(Records from a dataset)
-------

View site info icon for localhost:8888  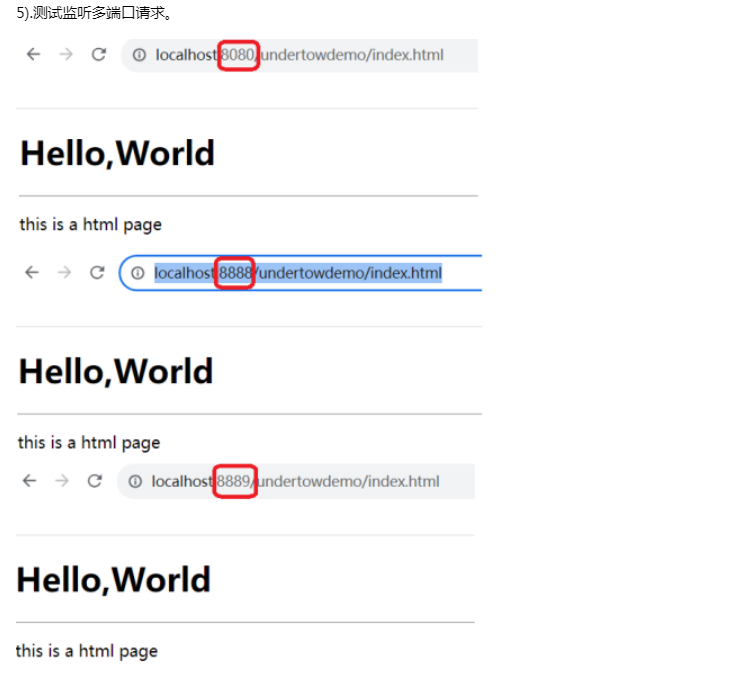[x=138, y=273]
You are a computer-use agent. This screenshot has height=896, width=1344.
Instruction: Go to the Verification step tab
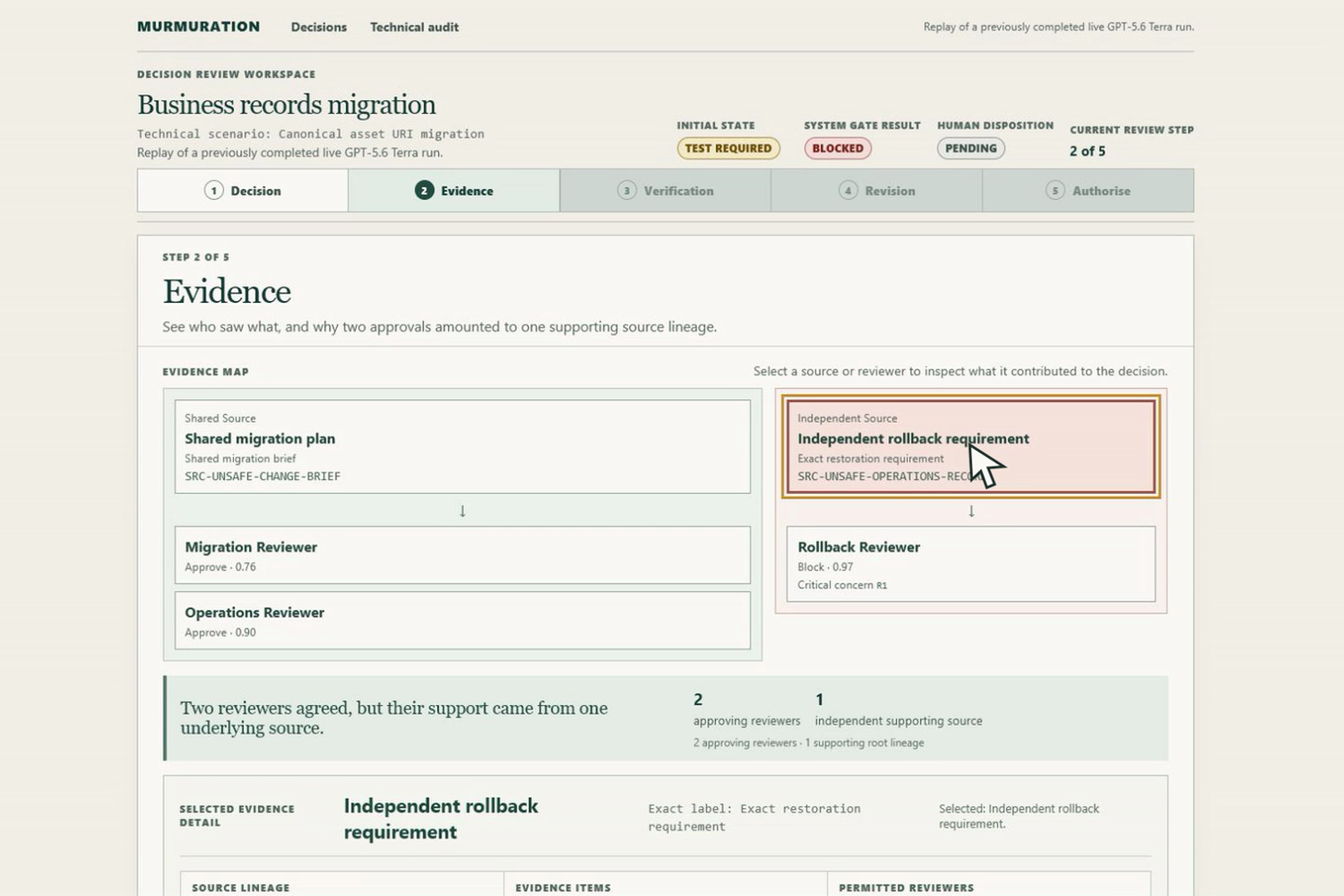pyautogui.click(x=666, y=191)
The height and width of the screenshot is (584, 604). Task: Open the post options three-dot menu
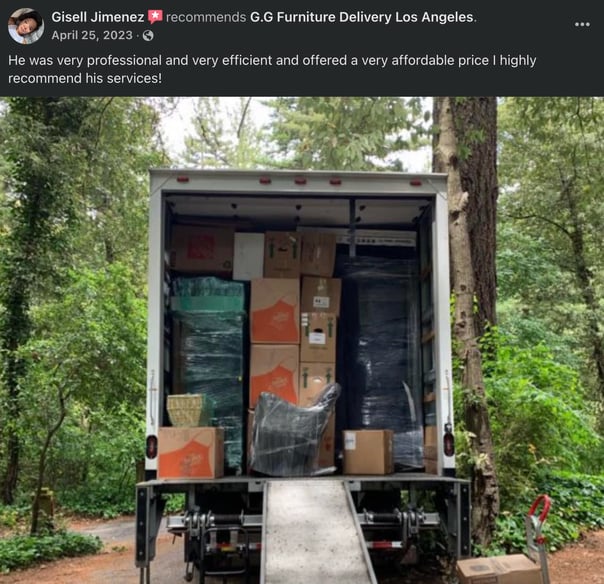pos(582,24)
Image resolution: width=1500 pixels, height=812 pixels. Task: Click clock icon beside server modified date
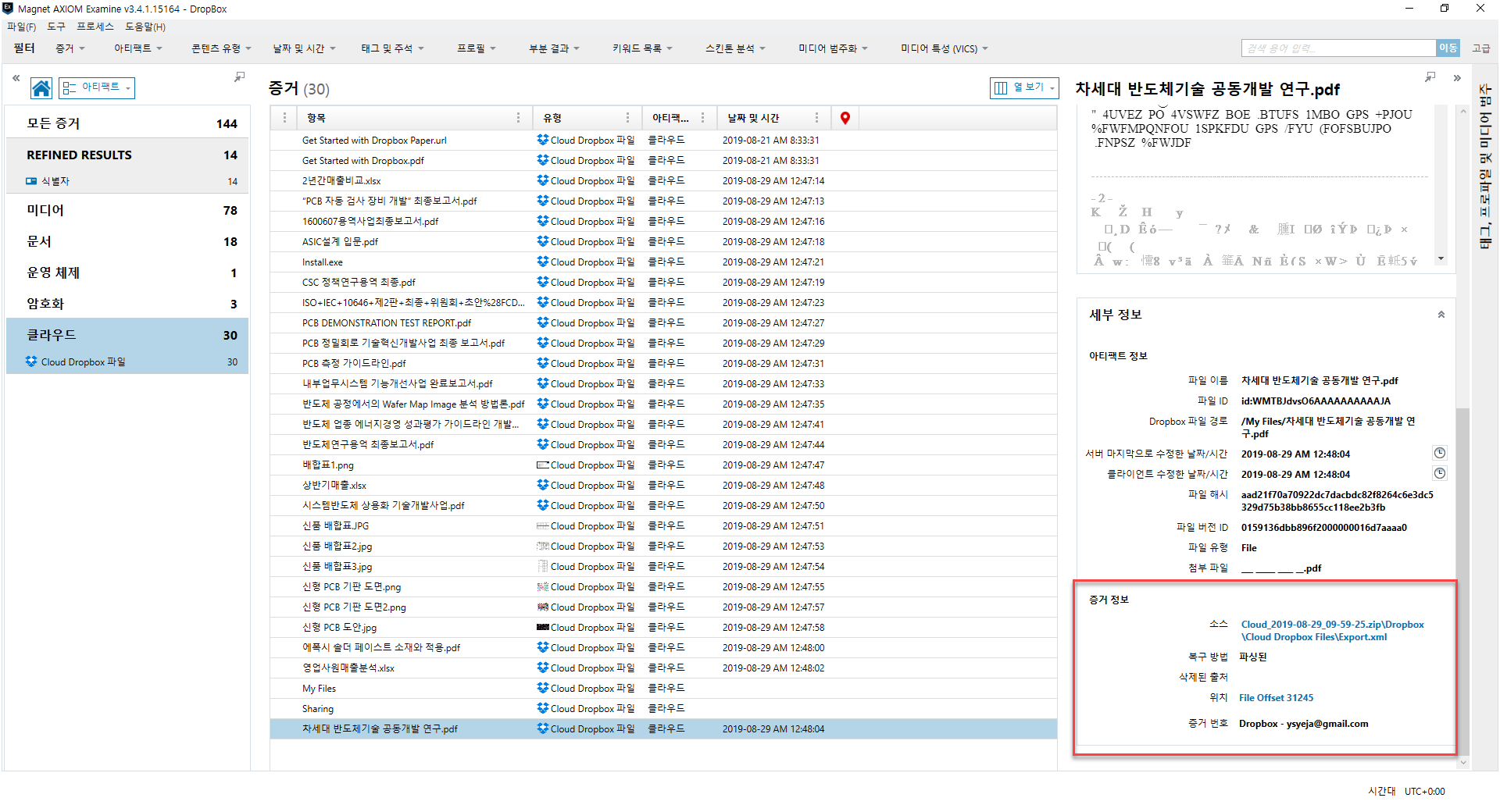[x=1439, y=453]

-------

■ ABOUT THIS EXERCISE:
All lines from the one containing "You are a computer-use" to the end of the entries should appear in the output exactly as written, with no pictures.

■ OUTPUT OF THE TASK:
You are a computer-use agent. This screenshot has height=896, width=1344.
Instruction: Go to the Verification step tab
pyautogui.click(x=666, y=191)
The height and width of the screenshot is (584, 604). Task: Open the post options three-dot menu
pos(582,24)
Image resolution: width=1500 pixels, height=812 pixels. Task: Click clock icon beside server modified date
[x=1439, y=453]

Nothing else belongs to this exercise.